__Tareas pendientes__:
#1 Según el texto, ¿qué hace Don Juan con la hembra de acuerdo con las leyes de la especie?
#2 ¿Puedes reescribir de forma más breve el párrafo del texto que comienza con «Los que acusan a la mujer», sin perder sus ideas principales?

__Texto__:
↓↓↓
Desde el día que la mujer se nos separó (en el génesis se habla de un hecho que parece ser una alusión alegórica), el hombre busca a la hembra para reintegrarse en su unidad de origen y la hembra busca al hombre con el mismo fin. El hombre quiere entrar a toda costa y riesgo por el lugar por donde salió, y sólo habiendo entrado alcanza por un instante el gozo de esa reintegración. La mujer penetrada, también.
Para los dos esa ambición de la reintegración definitiva en un solo ser es indispensable y para los dos es imposible. No pocos dramas y tragedias nos recuerdan cada día, a lo largo y a lo ancho del mundo, esa necesidad y esa imposibilidad.
Los que acusan a la mujer de veleidad o al hombre de rijosidad y de vanidad sexual son injustos. Es la especie misma velando por su permanencia. Como todo lo que existe, la especie quiere seguir existiendo. De ahí la búsqueda desenfrenada y constante entre hombres y hembras. Todos buscamos la ilusión de una victoria en la tendencia reintegradora. Y a nadie se la niega la naturaleza, aunque no tardamos en comprender una vez más que esa reintegración total es indispensable, pero es imposible.
Sin embargo, el hombre no renuncia nunca. La mujer tampoco. En nuestro mundo inconsciente sabemos que eso fue un día verdad. Que esa integración ha existido. Nunca podremos convencernos de que no sea posible volver a producir la coyuntura que fue cierta un día. Y los enamorados querrían abandonarse el uno al otro en esa sensación de plenitud y no salir nunca de ella.
En ese sentido se podría pensar que Don Juan es un hombre sabio que ha renunciado a la reintegración y a la identificación con el objeto deseado. De acuerdo con las leyes de la especie, Don Juan busca la hembra, la posee y la abandona para buscar otra. La frecuencia del coito es tal vez la única manera de acercarse lo más posible a la reintegración física, y en cuanto a la otra, la moral, le tiene sin cuidado.
↑↑↑
__Datos proporcionados__:
↓↓↓
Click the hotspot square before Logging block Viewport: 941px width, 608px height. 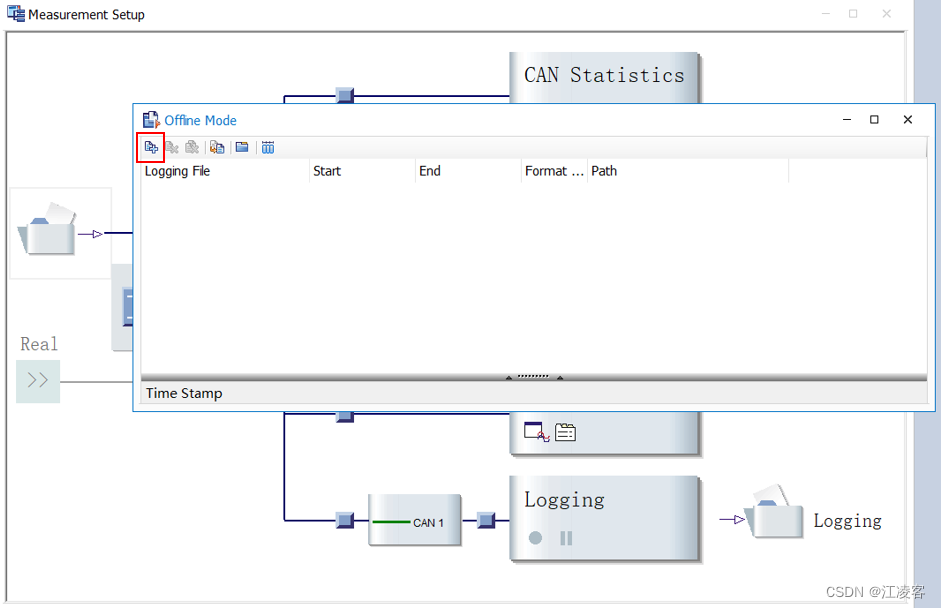486,520
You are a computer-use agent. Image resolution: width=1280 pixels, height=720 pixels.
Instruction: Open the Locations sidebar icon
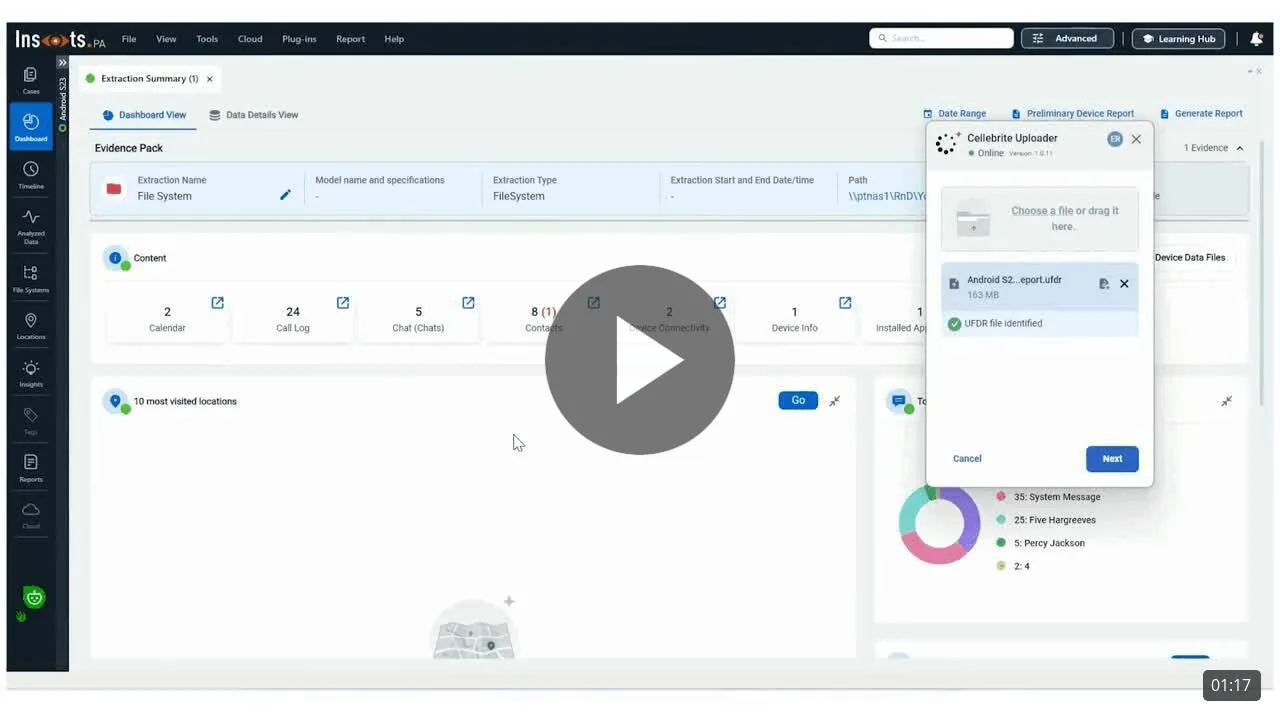(31, 325)
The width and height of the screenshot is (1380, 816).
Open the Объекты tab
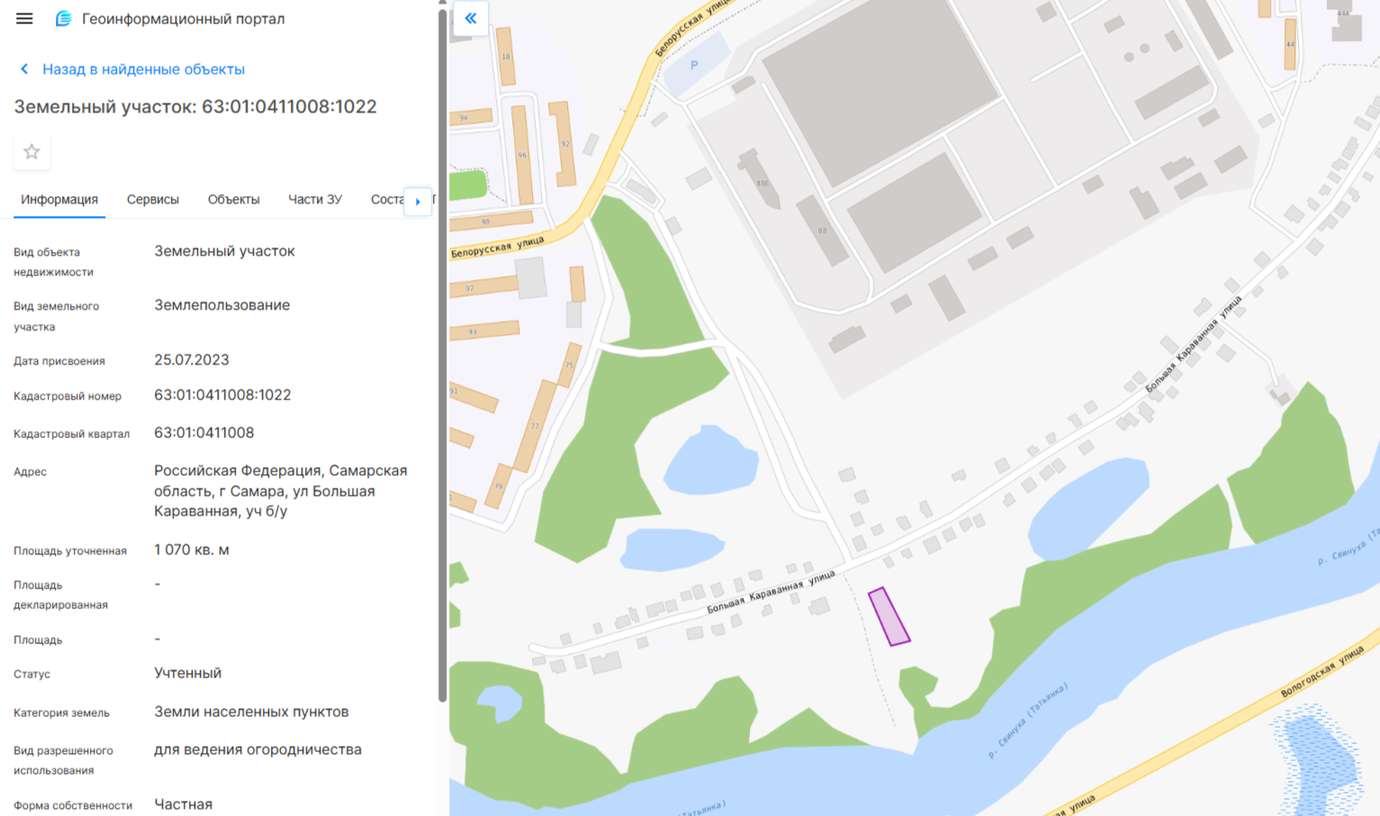(x=234, y=199)
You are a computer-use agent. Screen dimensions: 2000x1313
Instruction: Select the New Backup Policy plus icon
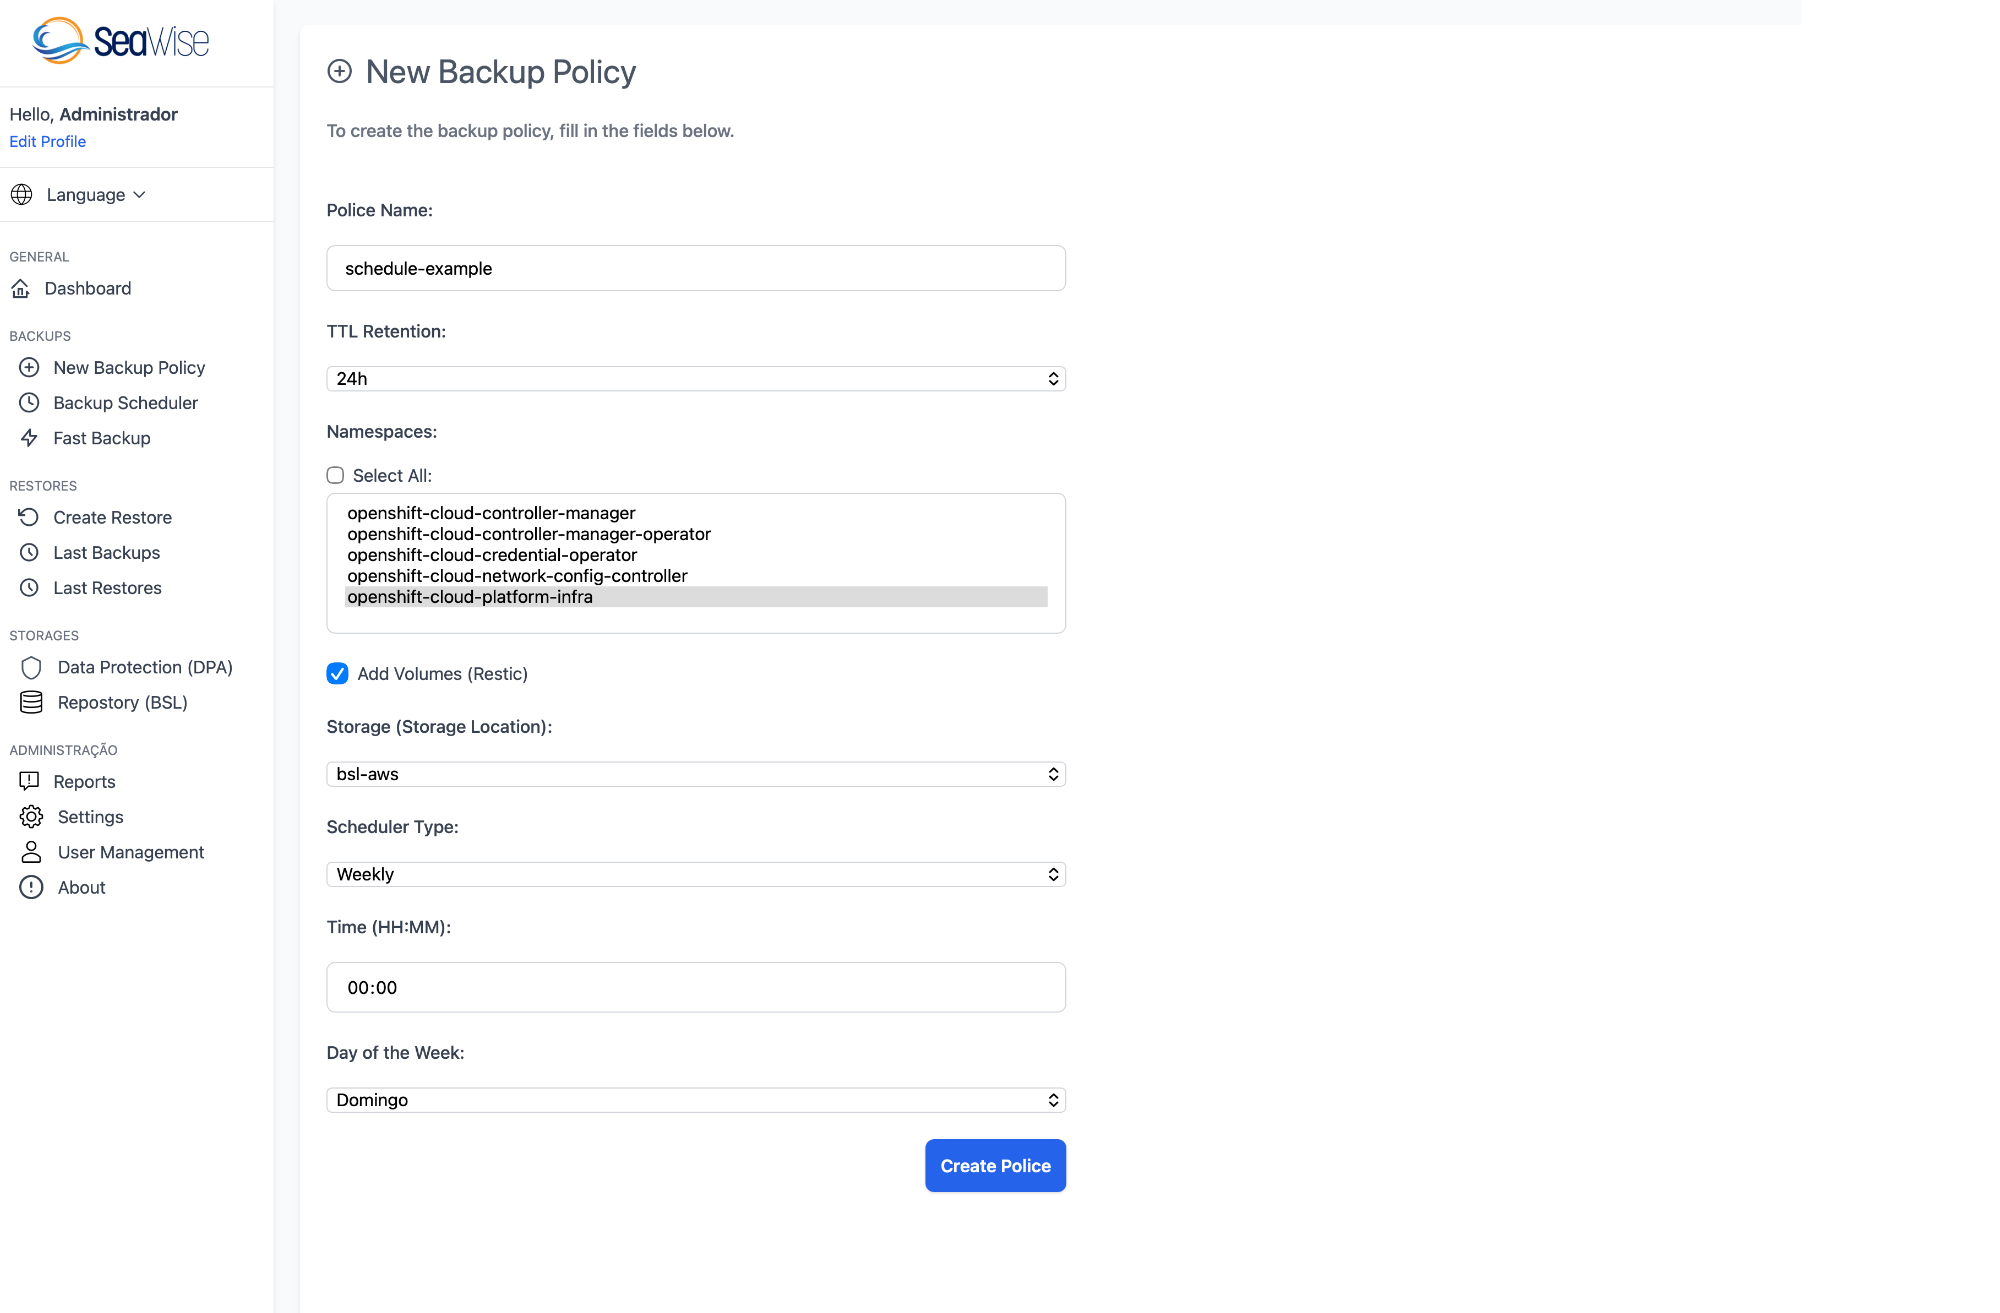pyautogui.click(x=28, y=367)
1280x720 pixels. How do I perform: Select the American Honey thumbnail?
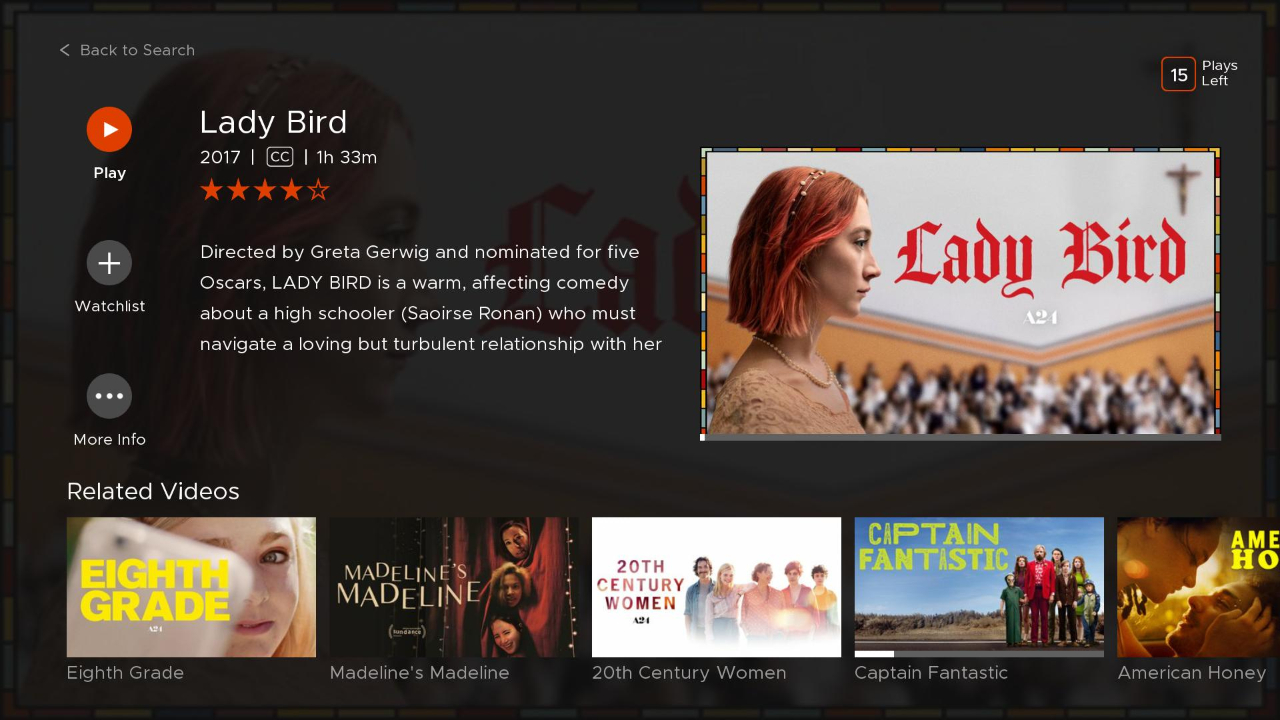[1198, 587]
↑↑↑
__Respuestas__:
#1 La busca, la posee y la abandona para buscar otra.

#2 Es injusto acusar a la mujer de veleidad o al hombre de rijosidad y vanidad sexual, porque es la especie la que vela por su permanencia y, como todo lo que existe, quiere seguir existiendo; de ahí la búsqueda constante entre hombres y hembras. Todos buscamos la ilusión de una victoria en la tendencia reintegradora, que la naturaleza no niega a nadie, aunque pronto comprendemos que esa reintegración total es indispensable, pero imposible.